Les limites planétaires ne sont pas des théories. Ce sont les murs de notre maison qui aujourd’hui se fissurent et qui s’effondrent 

Nous aimons nous croire indépendants, maîtres de notre destin. Illusion ! Quand les forêts canadiennes brûlent, ce sont nos poumons en Europe qui suffoquent. Quand les plastiques envahissent le Pacifique, ils finissent dans nos estomacs. Quand les pesticides exterminent les abeilles, nos assiettes se vident. Nos choix ont des répercussions en cascade. Les gaz à effet de serre que nous crachons ne restent pas au-dessus de nos têtes : ils voyagent, s’accumulent, réchauffent la planète, font monter les océans, déclenchent des catastrophes à des milliers de kilomètres. 

Nous ne sommes pas des îles, tout est interdépendant ; nous sommes une sous-partie d’un seul organisme planétaire aujourd’hui intoxiqué, asphyxié, au bord de l’effondrement. Notre bien-être est indissociable de celui de la Terre. Nous vivrons sainement seulement dans un environnement sain, et misérablement dans un environnement misérable. Mais apparemment nous sommes tous enchaînés à ce système délétère que nous avons créé, comme les chaînes d’un Diogène qui l’attachent à ses déchets. 

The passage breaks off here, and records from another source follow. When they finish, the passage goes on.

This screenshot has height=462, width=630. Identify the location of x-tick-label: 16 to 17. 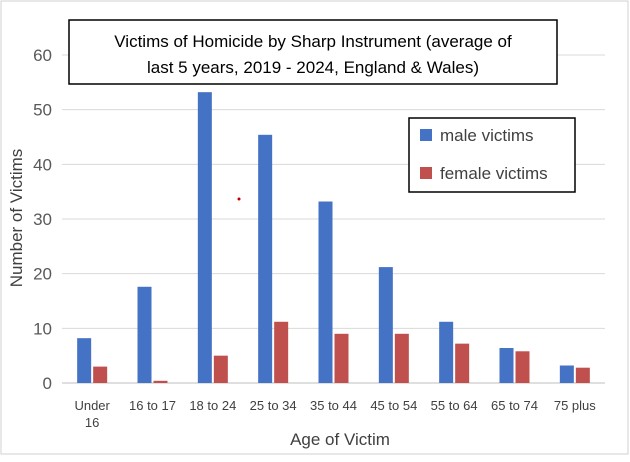
(152, 406).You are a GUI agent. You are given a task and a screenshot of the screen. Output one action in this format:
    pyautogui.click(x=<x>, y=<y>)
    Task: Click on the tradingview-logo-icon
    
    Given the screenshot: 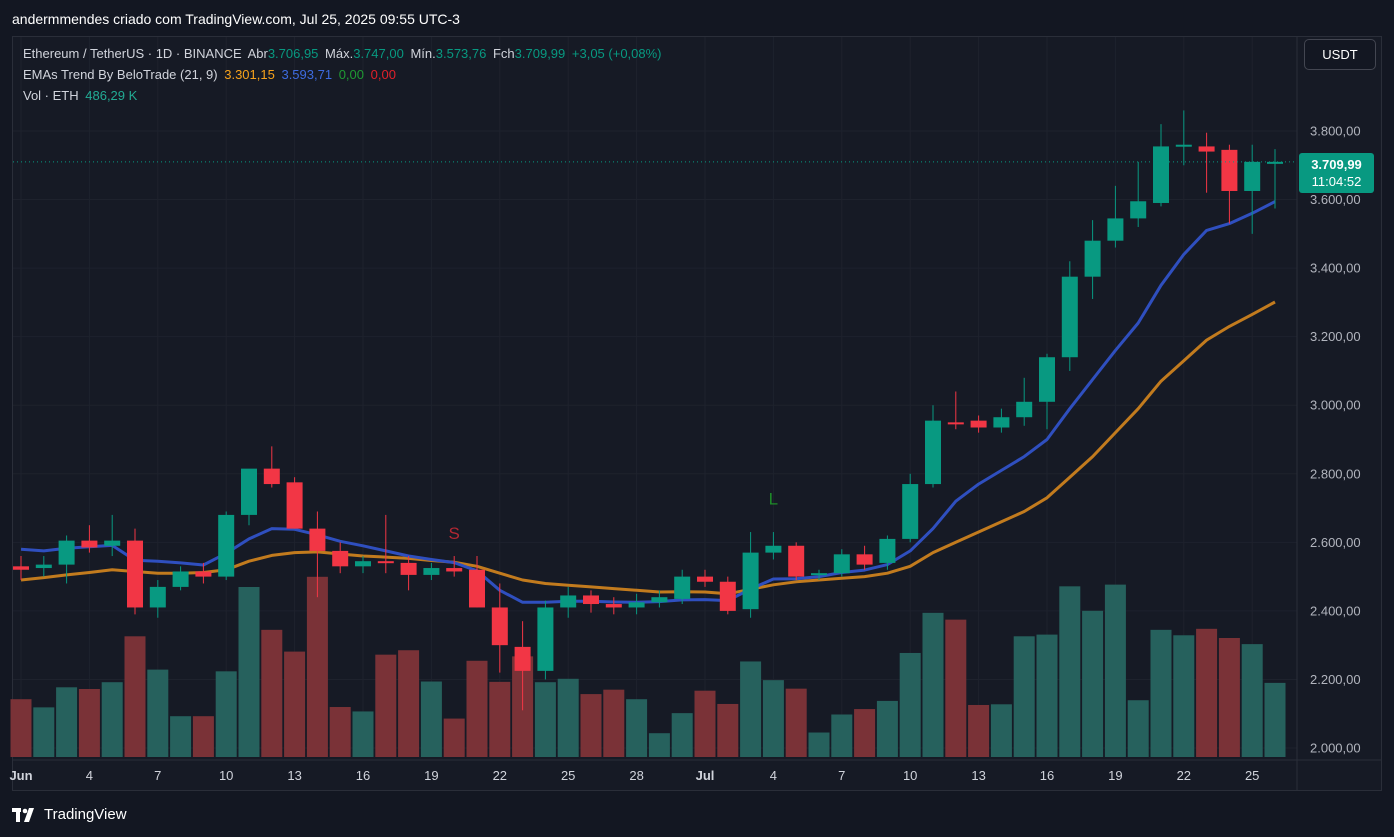 What is the action you would take?
    pyautogui.click(x=23, y=814)
    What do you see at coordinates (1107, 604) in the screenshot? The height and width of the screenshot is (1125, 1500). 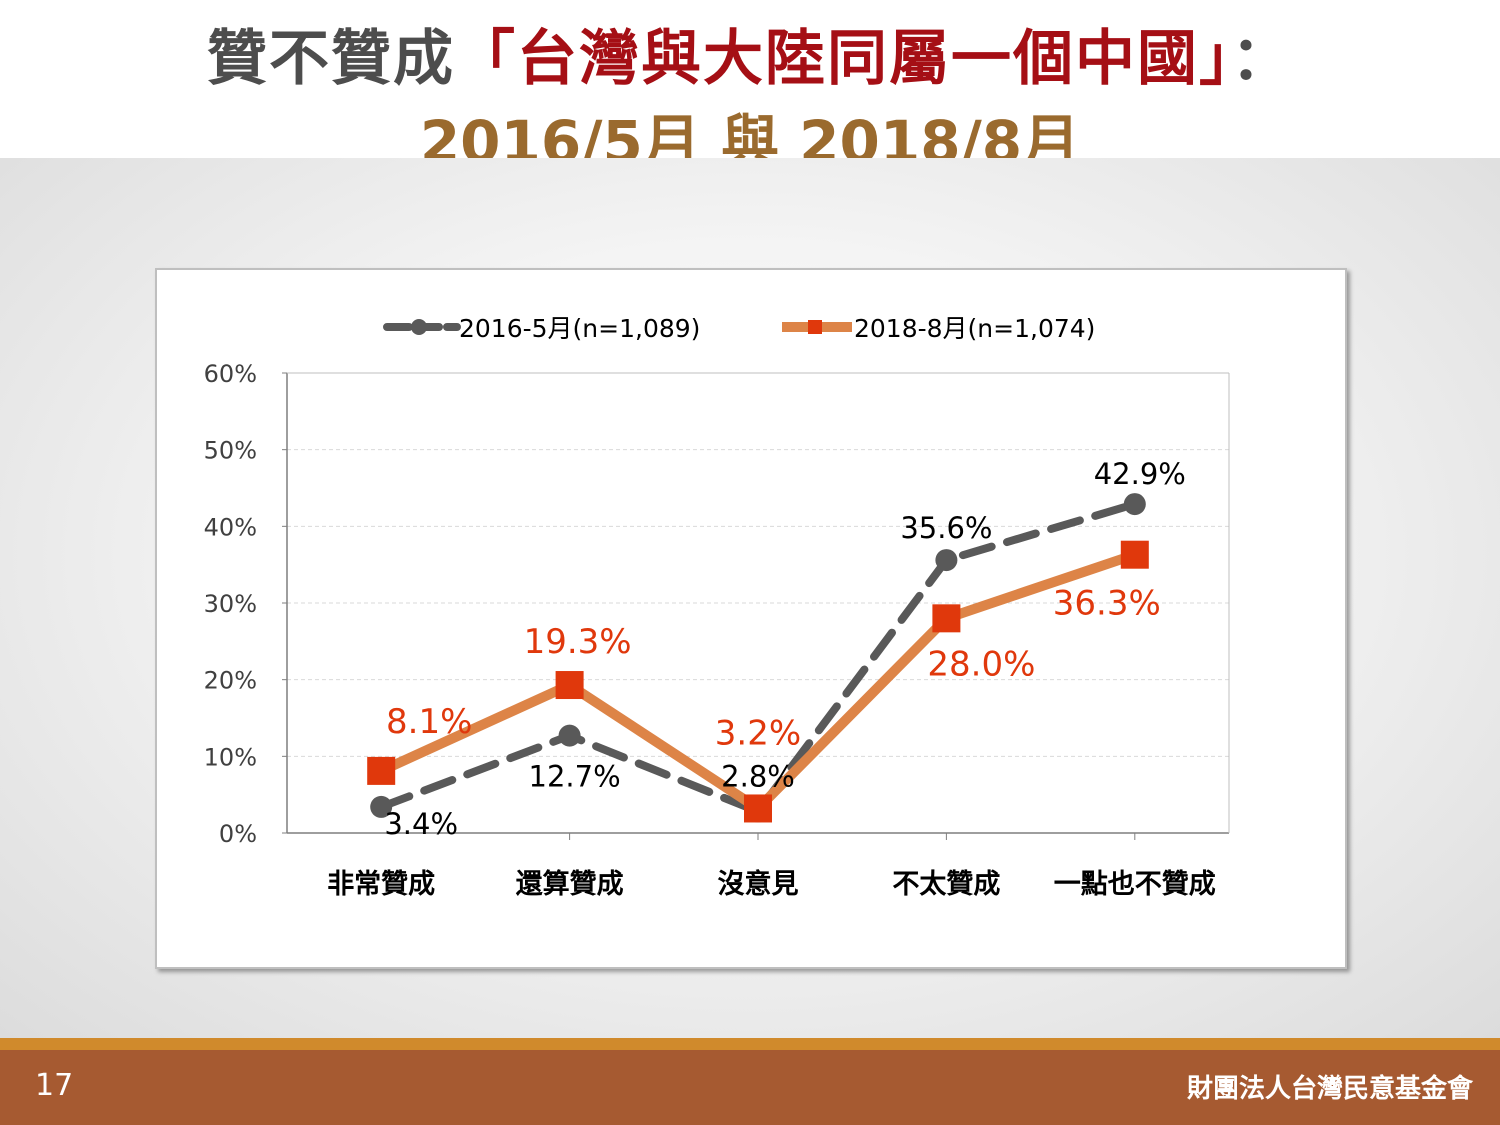 I see `data-label-2018: 36.3%` at bounding box center [1107, 604].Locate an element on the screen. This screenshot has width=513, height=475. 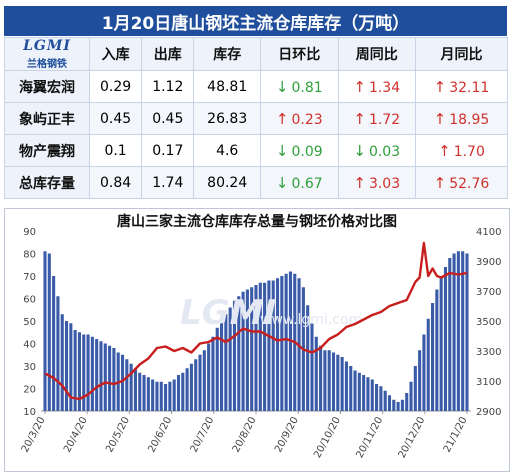
y-left-tick-label: 30 is located at coordinates (30, 368).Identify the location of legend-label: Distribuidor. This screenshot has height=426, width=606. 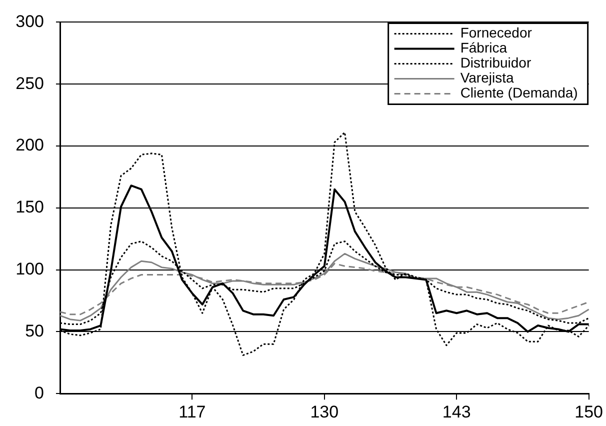
(496, 62).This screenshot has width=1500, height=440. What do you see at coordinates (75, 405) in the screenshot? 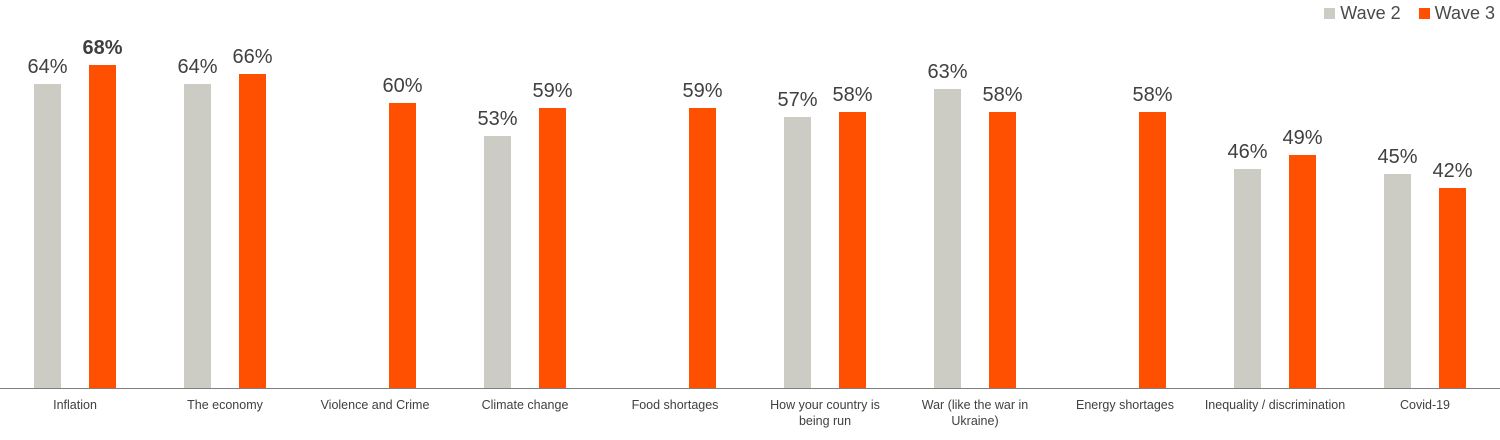
I see `category-label: Inflation` at bounding box center [75, 405].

Nous avons bâti une civilisation sur une illusion : celle d’une planète toujours capable d’absorber les fruits pourris de notre mode de vie moderne. Or, la physique et la chimie, elles, ne plaisantent pas. Elles ne se soucient ni de nos beaux discours, ni de nos promesses électorales, ni de nos tergiversations, ni de nos espérances. Elles agissent, implacables. Et leurs effets sont déjà là : effondrement des écosystèmes, multiplication des catastrophes, empoisonnement généralisé. 

Il n’y a pas de négociation possible. Soit nous changeons, soit nous disparaissons. Soit nous nous soignons de notre syndrome généralisé de Diogène, soit nous serons ensevelis sous nos propres immondices, étouffés dans notre maison transformée en décharge géante.